Брюс и Чаянов встретили меня ласковыми возгласами, преисполненными дружества. Я села к столу. Яков Вилимович налил мне кофе. Я молча пила.
– Ну, каково же вам, мадам Аделаида, в гостях у московского звездочета? – осведомился Брюс, улыбаясь.
Я знаю, Константин, как дурно ты думаешь о женщинах, наблюдая за мной, за матерью, но я скажу тебе правду: я даже не спросила Брюса, почему его называют московским звездочетом. Я мало знала о нем. Но тогда меня волновало лишь одно, лишь одно мучило меня: вот, я сижу за столом с двумя красивыми зрелыми мужчинами и я для них – всего лишь добрая тетушка, друг, советчица, только не женщина! От этих мыслей мне снова захотелось свести счеты с жизнью…
– Снова? Значит, ты уже пыталась покончить с собой? – Константин почувствовал жалость. Впрочем, он сам не мог понять, кого же ему жаль, мать или красавицу, сидевшую перед ним во всем блеске юной красоты…
– Умоляю, не прерывай меня! – воскликнула она: то есть кто же была она, кем же следовало полагать ее, его матерью, Аделаидой-Анжеликой, или… или… этой прелестницей…
– Я молчу, – почти прошептал он.
Она продолжала говорить:
– Да, я уже пыталась покончить с собой. Кто бы это заметил? Я не нужна никому. Прежде я нужна была хотя бы Онорине, а теперь, после ее бегства, я не нужна никому, никому! И тебе тоже!..
– Я плакал на твоих похоронах, – тихо сказал он.
И снова его поразил этот странный контраст между прелестной внешностью юной девушки и властностью матроны!..
– Да, плакал, плакал… – повторила она. – Плакал, а потом влюбился… – теперь в ее голосе прозвучало что-то детски капризное…
– Так я в тебя и влюбился! – Он едва сдержал смех.
Она вдруг тоже попыталась удержаться от смеха, но не смогла и звонко рассмеялась. Смех ее, конечно же, был молодым, золотистым, прелестным…
– Я все же хочу выслушать твой рассказ до конца! Итак, Брюс спросил, каково тебе в гостях у московского звездочета, то есть у него…
– Да… – Она провела легкой ладонью по волосам, русым и шелковистым. – Да… Я ответила ему, что в гости ездят добровольно, а я не гостья, а, в сущности, пленница в его доме. Впрочем, я не боялась ни его, ни Чаянова. Я только не понимала, зачем я им! Ясно было только одно: я не нужна им в качестве женщины!.. Ах да, и еще второе было более или менее ясно: они намеревались втянуть меня в какую-то авантюру. Но в какую? Ни в каких заговорах против государя я, разумеется, не намеревалась участвовать!.. И я спросила Брюса, чего им, то есть ему и Чаянову, нужно от меня.

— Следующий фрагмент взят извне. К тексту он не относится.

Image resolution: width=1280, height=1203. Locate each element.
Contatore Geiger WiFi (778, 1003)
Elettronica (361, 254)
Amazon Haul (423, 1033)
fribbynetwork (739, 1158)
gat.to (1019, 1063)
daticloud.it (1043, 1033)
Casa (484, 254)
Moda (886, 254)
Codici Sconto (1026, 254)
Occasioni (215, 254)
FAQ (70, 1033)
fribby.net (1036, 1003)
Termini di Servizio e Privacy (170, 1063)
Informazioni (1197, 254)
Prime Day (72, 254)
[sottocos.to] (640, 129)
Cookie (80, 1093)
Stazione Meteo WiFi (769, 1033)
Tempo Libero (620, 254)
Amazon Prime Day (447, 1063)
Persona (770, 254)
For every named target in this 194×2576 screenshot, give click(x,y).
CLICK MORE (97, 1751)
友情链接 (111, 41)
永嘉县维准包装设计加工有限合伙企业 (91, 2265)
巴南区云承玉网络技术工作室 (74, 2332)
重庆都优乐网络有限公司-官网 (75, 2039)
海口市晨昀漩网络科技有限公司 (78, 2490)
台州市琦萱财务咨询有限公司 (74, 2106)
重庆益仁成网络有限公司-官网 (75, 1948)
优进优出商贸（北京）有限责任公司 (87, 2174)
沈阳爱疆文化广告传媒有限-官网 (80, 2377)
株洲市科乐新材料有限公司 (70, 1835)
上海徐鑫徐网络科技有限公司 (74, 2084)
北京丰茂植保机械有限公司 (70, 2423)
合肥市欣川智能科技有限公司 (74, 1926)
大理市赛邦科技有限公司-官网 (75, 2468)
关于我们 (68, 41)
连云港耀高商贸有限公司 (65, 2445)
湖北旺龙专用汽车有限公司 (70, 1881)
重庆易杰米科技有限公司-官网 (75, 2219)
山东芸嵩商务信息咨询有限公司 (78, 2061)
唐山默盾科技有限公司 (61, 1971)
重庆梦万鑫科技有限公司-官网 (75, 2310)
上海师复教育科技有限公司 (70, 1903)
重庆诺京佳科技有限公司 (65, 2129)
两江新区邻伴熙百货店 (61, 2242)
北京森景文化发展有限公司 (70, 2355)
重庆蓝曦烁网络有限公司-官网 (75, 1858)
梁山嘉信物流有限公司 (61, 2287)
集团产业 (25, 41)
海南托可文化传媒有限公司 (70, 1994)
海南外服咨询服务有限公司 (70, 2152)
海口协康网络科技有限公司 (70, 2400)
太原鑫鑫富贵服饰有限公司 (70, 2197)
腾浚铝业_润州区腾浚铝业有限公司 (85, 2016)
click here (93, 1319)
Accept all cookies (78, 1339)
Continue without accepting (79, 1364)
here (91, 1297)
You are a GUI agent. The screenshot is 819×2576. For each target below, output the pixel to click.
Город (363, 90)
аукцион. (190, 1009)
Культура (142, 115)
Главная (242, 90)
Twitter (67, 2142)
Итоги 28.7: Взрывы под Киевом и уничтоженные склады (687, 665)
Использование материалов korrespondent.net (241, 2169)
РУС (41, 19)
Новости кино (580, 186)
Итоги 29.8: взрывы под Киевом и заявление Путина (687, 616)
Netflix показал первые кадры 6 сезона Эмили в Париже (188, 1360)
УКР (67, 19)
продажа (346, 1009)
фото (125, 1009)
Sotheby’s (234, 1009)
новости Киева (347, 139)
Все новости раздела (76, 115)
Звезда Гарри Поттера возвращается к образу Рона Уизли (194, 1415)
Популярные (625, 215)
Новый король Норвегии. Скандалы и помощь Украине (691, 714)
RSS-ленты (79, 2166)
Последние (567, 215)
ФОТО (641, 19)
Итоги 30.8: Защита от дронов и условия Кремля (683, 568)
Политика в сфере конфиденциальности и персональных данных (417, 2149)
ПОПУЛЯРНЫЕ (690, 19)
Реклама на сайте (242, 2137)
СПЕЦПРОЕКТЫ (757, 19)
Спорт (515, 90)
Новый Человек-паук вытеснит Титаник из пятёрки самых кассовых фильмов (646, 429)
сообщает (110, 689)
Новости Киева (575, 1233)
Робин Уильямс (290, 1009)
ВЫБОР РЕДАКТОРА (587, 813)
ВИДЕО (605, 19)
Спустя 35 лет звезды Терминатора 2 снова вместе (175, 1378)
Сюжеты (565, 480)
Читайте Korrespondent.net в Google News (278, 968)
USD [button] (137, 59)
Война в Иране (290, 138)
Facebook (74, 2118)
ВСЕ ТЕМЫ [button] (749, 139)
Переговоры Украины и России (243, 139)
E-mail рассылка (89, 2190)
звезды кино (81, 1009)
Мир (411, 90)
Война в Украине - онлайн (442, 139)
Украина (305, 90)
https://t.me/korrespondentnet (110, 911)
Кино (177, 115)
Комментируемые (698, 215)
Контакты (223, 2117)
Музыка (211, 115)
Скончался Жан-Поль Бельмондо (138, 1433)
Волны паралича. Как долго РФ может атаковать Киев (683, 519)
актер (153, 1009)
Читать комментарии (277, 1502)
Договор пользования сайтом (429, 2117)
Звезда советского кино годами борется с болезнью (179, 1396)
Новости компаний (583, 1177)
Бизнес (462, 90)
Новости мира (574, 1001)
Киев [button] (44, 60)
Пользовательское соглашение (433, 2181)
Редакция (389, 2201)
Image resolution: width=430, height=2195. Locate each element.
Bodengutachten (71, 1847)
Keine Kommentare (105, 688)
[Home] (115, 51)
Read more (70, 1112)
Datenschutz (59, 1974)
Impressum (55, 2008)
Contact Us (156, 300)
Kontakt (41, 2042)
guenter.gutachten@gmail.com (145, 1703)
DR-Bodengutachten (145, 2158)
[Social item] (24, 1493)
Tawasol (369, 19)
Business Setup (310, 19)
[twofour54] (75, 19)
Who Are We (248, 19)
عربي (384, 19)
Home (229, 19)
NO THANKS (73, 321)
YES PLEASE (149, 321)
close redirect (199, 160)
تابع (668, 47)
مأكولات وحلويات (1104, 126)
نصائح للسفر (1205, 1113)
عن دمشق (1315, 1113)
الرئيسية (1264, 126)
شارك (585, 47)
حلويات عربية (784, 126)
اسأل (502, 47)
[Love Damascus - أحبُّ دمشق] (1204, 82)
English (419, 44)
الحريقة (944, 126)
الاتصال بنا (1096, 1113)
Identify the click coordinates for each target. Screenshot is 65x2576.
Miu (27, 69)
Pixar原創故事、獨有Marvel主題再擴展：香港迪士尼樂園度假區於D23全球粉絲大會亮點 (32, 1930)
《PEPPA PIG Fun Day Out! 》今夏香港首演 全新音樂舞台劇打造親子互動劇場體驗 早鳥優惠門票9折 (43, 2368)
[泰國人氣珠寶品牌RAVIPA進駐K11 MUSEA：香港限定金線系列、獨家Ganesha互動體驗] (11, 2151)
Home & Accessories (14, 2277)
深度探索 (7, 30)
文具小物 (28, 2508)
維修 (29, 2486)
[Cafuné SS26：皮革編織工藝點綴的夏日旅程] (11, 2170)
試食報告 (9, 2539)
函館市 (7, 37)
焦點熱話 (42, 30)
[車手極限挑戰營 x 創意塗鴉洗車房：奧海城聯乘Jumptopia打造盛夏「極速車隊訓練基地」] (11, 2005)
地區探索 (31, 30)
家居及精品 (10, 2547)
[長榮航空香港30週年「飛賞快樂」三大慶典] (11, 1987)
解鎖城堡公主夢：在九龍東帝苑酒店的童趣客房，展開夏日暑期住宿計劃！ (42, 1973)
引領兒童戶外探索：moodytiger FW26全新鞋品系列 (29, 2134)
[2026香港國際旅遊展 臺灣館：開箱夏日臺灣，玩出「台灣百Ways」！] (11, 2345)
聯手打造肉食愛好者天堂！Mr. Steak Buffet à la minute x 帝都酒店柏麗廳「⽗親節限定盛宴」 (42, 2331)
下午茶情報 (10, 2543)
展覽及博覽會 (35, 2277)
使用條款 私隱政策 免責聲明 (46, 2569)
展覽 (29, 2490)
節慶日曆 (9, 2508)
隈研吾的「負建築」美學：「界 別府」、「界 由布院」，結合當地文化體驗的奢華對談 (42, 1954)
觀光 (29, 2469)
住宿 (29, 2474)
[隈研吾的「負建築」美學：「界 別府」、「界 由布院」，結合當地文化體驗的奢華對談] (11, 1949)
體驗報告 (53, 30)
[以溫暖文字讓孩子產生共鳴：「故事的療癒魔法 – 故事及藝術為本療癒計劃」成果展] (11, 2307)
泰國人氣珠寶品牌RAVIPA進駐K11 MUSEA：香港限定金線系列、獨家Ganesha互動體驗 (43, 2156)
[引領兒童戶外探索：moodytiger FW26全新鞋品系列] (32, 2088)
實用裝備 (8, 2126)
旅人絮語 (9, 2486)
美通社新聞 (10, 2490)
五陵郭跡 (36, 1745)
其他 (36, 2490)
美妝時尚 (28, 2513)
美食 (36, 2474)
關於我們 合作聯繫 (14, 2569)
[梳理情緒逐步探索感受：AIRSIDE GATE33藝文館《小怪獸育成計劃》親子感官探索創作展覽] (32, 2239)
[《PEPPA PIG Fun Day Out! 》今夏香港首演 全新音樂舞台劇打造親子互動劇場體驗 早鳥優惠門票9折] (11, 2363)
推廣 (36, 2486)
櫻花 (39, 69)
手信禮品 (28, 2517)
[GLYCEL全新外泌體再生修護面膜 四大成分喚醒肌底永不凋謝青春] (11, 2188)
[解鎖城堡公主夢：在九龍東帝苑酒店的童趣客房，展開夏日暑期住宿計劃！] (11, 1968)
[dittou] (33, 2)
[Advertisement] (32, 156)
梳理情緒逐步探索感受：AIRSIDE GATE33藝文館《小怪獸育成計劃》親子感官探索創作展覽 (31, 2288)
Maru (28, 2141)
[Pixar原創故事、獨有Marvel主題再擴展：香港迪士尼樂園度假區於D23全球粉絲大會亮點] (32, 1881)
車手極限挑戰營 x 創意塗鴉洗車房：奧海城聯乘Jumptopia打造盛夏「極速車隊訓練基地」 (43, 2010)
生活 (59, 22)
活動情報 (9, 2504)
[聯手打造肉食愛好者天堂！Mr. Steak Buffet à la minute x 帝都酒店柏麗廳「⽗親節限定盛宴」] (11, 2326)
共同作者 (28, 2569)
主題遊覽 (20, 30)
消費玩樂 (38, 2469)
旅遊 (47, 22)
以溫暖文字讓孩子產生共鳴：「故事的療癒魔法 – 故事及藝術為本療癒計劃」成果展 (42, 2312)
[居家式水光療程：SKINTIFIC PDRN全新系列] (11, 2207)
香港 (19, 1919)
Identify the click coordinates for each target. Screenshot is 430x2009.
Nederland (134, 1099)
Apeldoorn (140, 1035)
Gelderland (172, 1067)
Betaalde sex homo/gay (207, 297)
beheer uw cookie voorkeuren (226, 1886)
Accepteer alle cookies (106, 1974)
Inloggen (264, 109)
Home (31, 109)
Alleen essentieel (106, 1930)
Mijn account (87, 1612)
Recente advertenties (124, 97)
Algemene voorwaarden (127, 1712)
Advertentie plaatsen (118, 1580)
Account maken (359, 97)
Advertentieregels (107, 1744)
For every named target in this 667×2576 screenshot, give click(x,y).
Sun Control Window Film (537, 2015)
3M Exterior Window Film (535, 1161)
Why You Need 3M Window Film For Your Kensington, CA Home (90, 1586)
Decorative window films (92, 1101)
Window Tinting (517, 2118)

– Мы не посягаем на вашу честь, – шутил Брюс.
Но меня подобные шутки не веселили, а раздражали. Я попросила Брюса и Чаянова прямо сказать мне, каковы их намерения в отношении меня. И тогда лицо Брюса посерьезнело и он сказал, что хотел бы вовлечь меня в некий опыт…
– Я не буду участвовать в заговоре против государя, – быстро перебила я.
Мои собеседники расхохотались.
– О каком заговоре может идти речь! – воскликнули они в один голос. – Мы верны царю Петру, нашему благодетелю. Мы предлагаем вам всего лишь поучаствовать в маленьком химическом эксперименте!..
– Последствия этого маленького химического опыта должны быть очень благодетельны для вас, – сказал Чаянов.
Брюс широко повел рукой, предоставляя говорить своему другу, и Чаянов продолжил, глядя на меня глазами исключительно честного человека:
– Видите ли, прекрасная мадам Аделаида, мы, то есть ваш покорный слуга и почтенный Яков Вилимович, имеем в своем распоряжении некий замечательный эликсир. Мы не станем лгать вам, будто снадобье это представляет собой наше изобретение; нет, это не так!..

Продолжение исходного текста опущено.